**About this exercise:** Pull every line holding the word "tjänster" out of the data and copy it.

**Data for this task:**
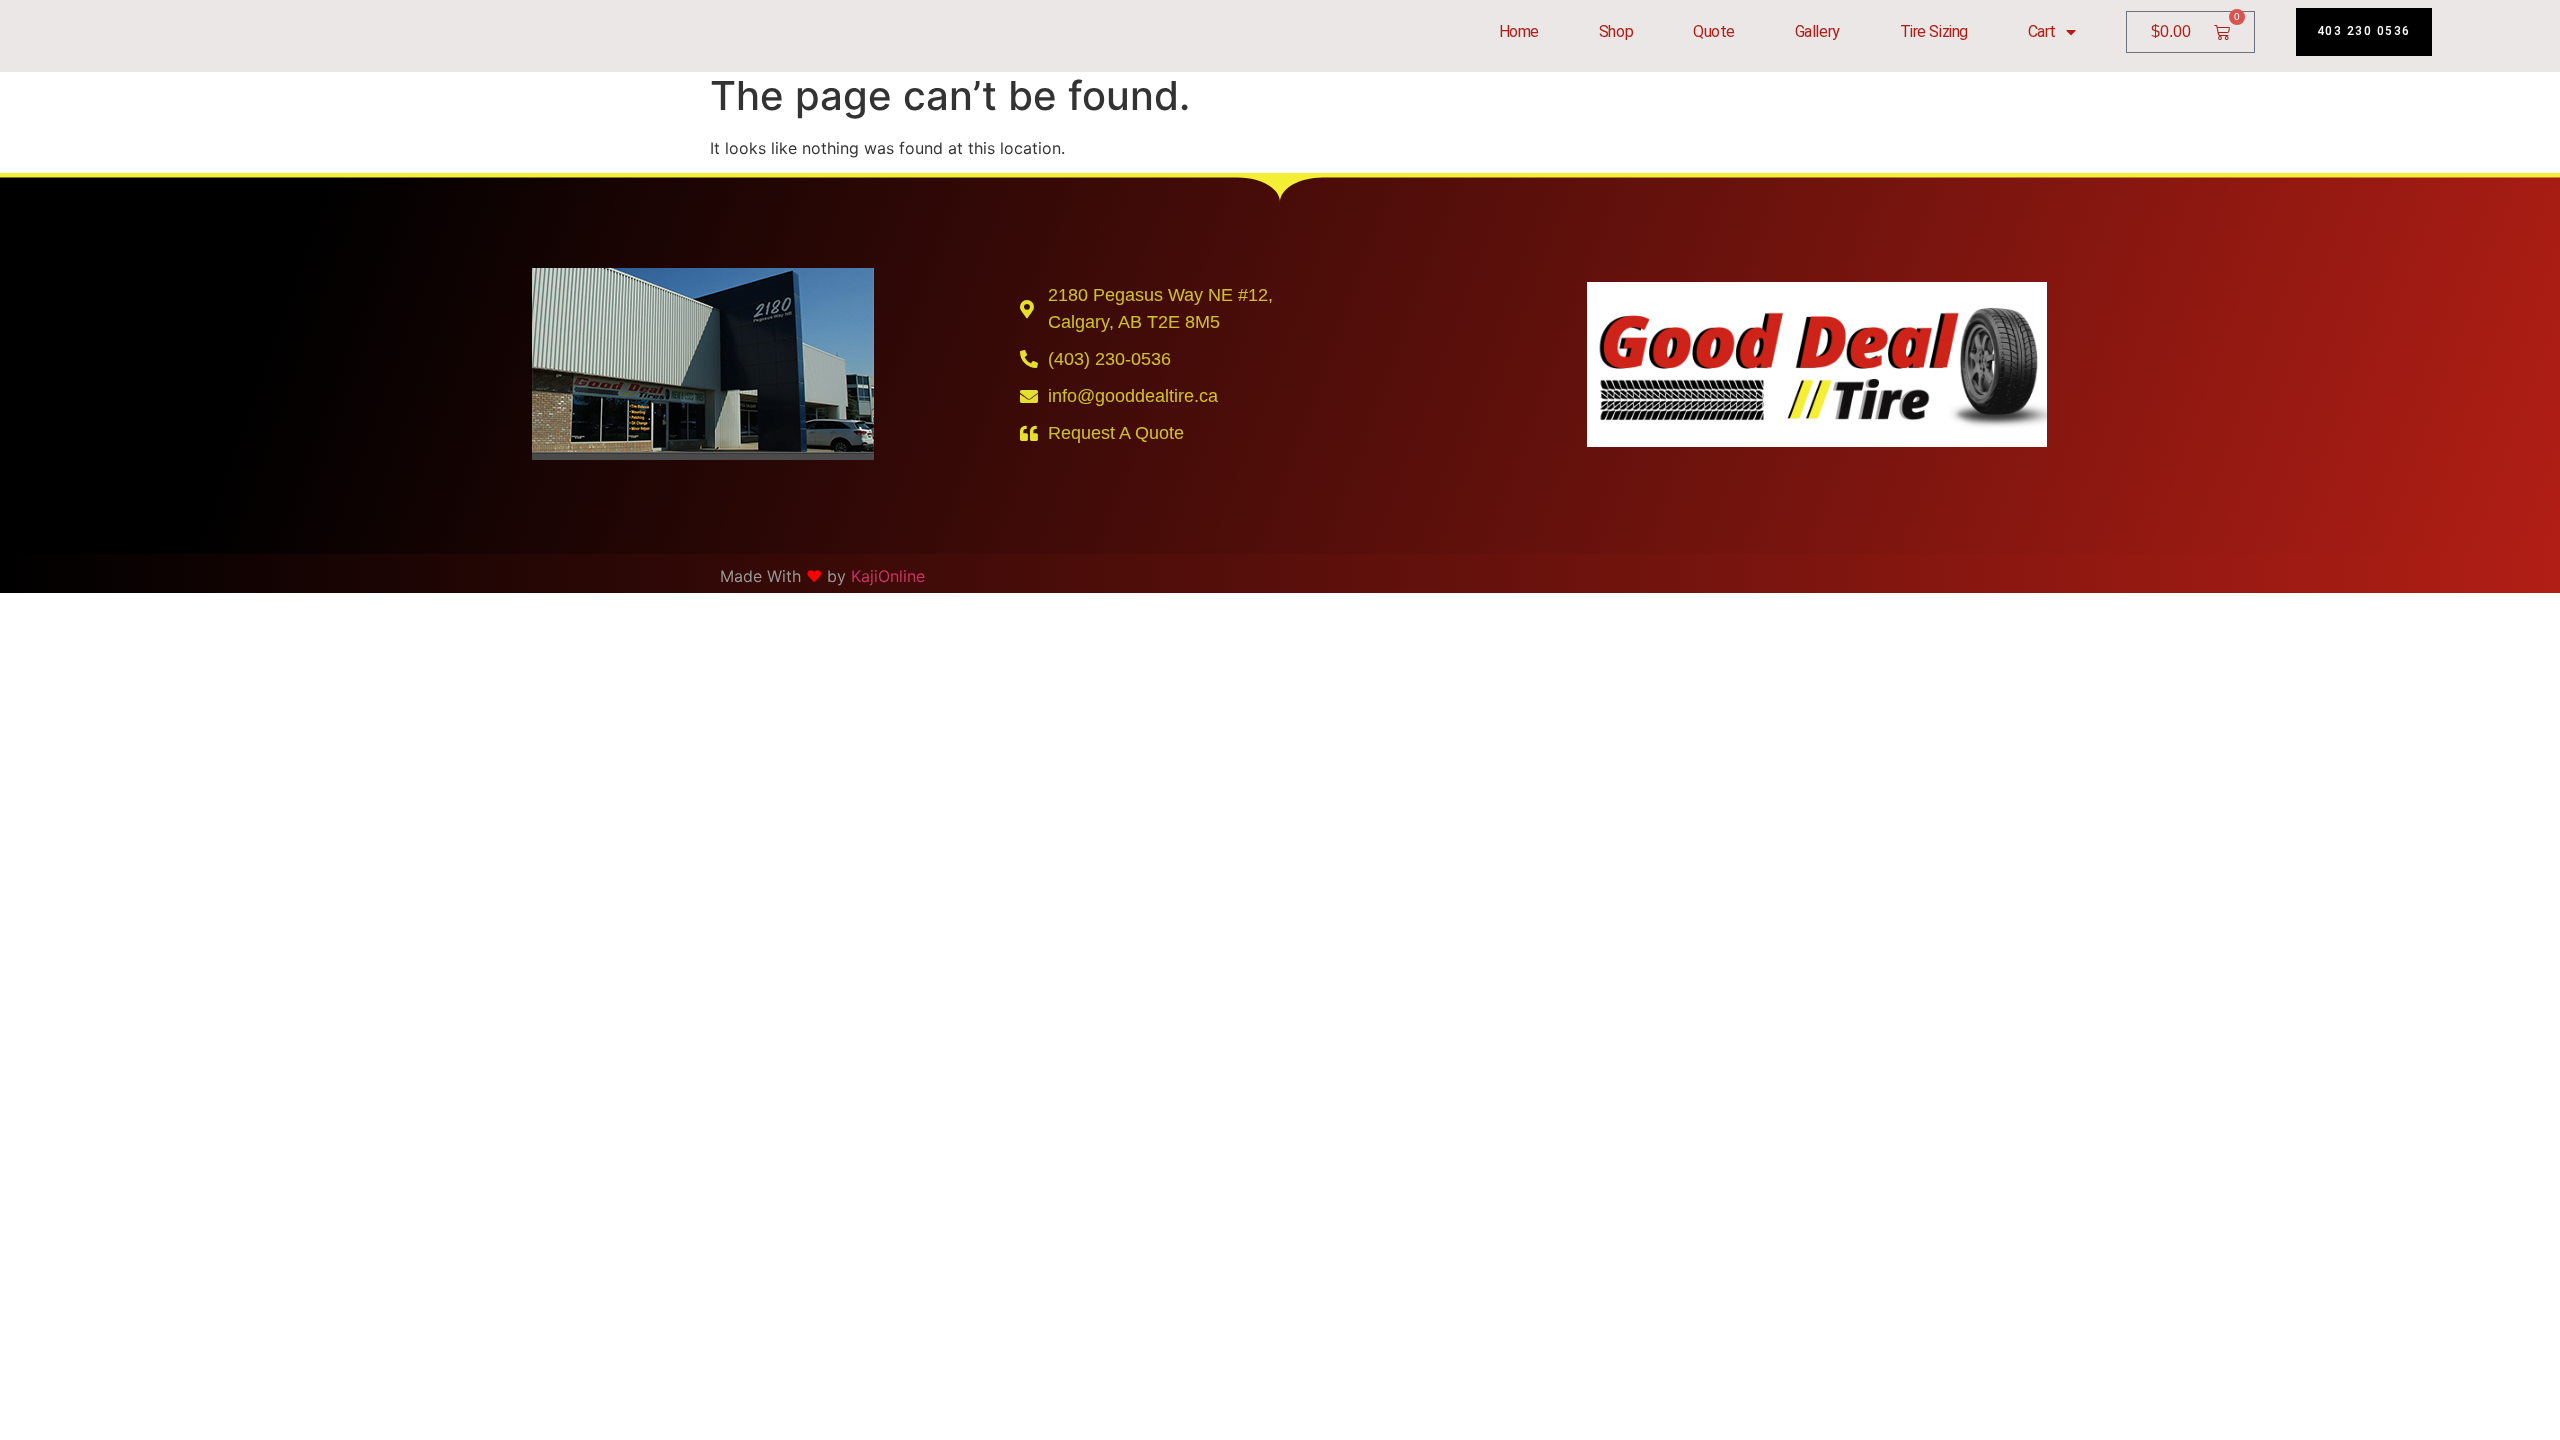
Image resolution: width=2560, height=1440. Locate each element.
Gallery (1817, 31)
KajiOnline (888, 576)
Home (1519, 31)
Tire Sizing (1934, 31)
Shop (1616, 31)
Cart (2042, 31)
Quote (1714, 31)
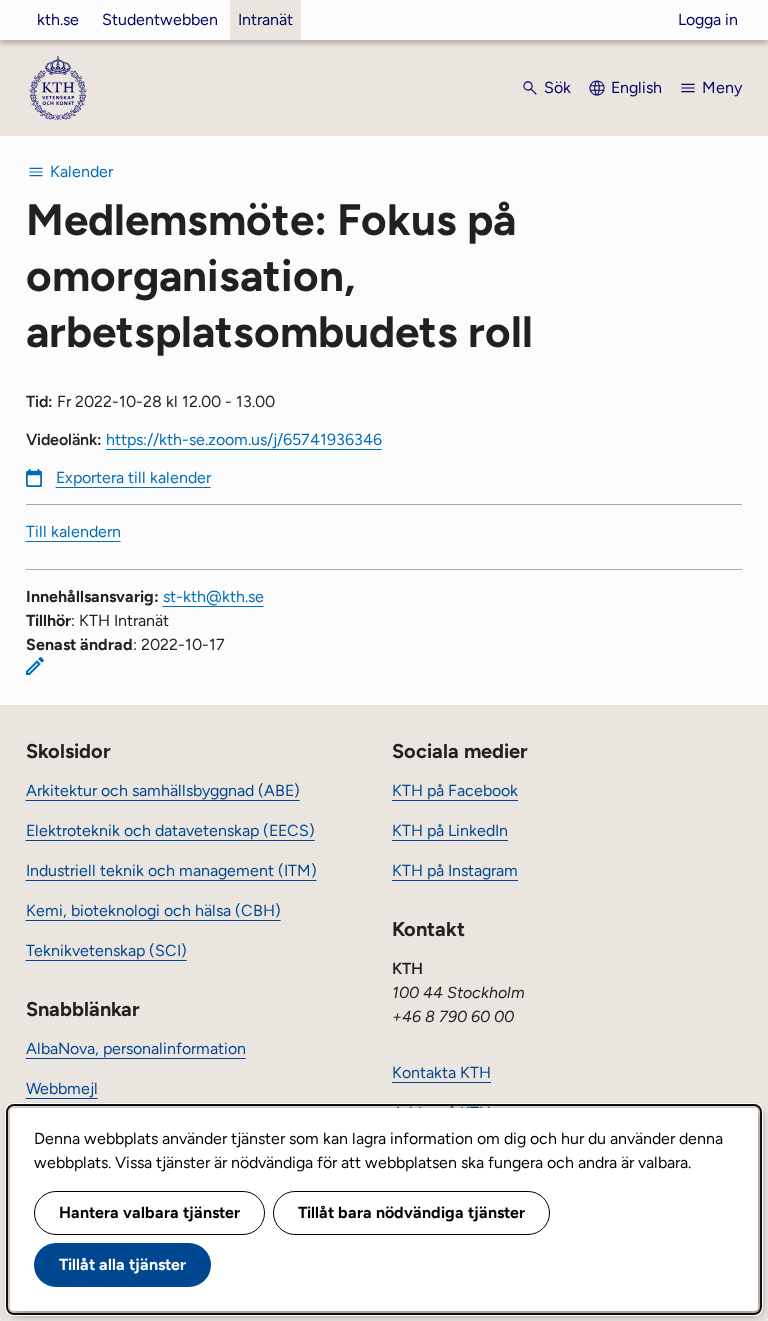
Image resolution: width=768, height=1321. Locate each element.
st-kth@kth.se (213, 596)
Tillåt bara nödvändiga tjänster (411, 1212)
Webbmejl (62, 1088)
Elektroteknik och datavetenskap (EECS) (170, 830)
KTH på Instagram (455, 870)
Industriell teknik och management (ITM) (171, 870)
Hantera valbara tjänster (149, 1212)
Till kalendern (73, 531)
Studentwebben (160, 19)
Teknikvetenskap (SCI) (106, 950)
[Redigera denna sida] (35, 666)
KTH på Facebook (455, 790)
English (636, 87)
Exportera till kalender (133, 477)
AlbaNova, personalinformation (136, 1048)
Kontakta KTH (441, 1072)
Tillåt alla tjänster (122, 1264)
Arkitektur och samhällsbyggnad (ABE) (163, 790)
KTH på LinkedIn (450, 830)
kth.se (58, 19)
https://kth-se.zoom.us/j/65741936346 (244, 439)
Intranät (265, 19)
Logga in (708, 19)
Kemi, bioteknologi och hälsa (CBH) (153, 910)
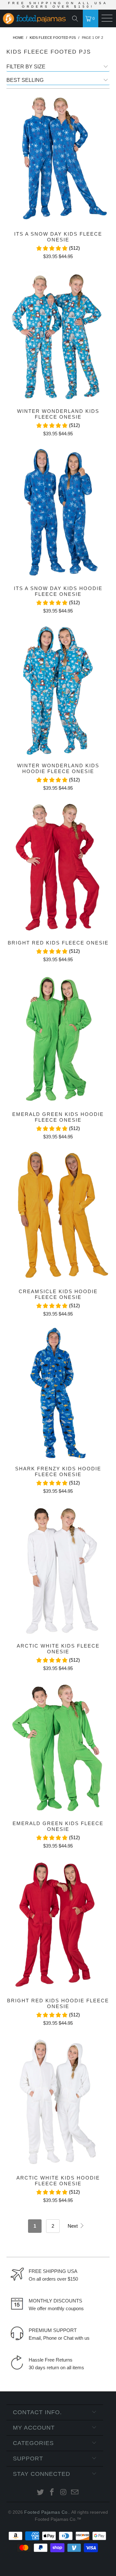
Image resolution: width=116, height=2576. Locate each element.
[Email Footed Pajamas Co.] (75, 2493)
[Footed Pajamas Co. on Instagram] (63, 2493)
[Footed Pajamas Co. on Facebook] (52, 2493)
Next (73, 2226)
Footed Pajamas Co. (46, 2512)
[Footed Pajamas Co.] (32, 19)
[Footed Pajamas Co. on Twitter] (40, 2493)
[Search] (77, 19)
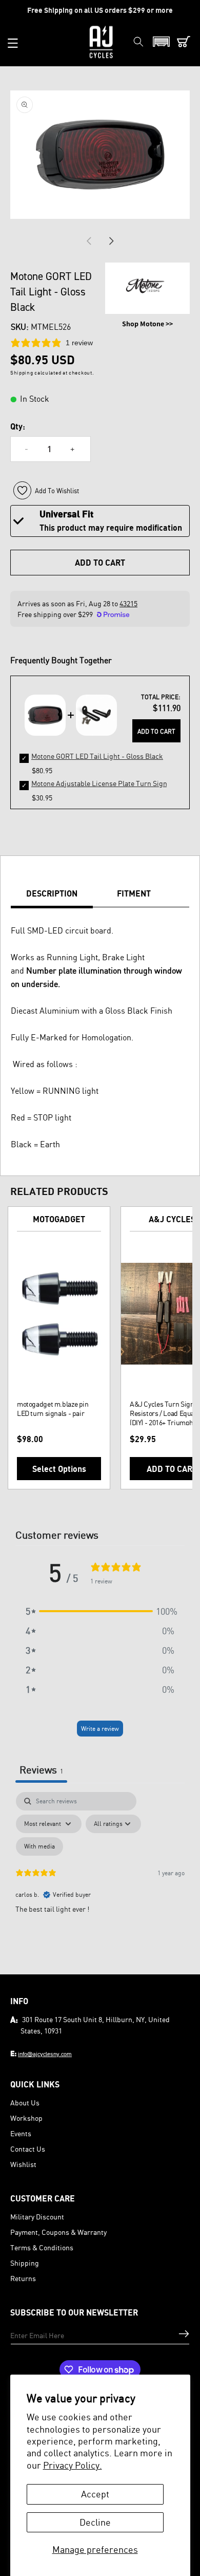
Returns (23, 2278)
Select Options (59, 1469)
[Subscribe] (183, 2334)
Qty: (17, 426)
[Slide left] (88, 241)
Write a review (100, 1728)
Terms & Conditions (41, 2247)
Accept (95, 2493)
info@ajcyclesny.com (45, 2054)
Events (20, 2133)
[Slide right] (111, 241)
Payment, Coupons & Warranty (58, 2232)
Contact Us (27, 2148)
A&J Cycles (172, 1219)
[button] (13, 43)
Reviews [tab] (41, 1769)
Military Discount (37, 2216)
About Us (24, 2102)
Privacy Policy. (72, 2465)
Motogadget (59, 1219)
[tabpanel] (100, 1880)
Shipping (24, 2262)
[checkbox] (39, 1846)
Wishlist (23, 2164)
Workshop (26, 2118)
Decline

**Reply to the task:**
Tillåt bara nödvändiga tjänster (411, 1212)
Hantera valbara tjänster (149, 1212)
Tillåt alla tjänster (122, 1264)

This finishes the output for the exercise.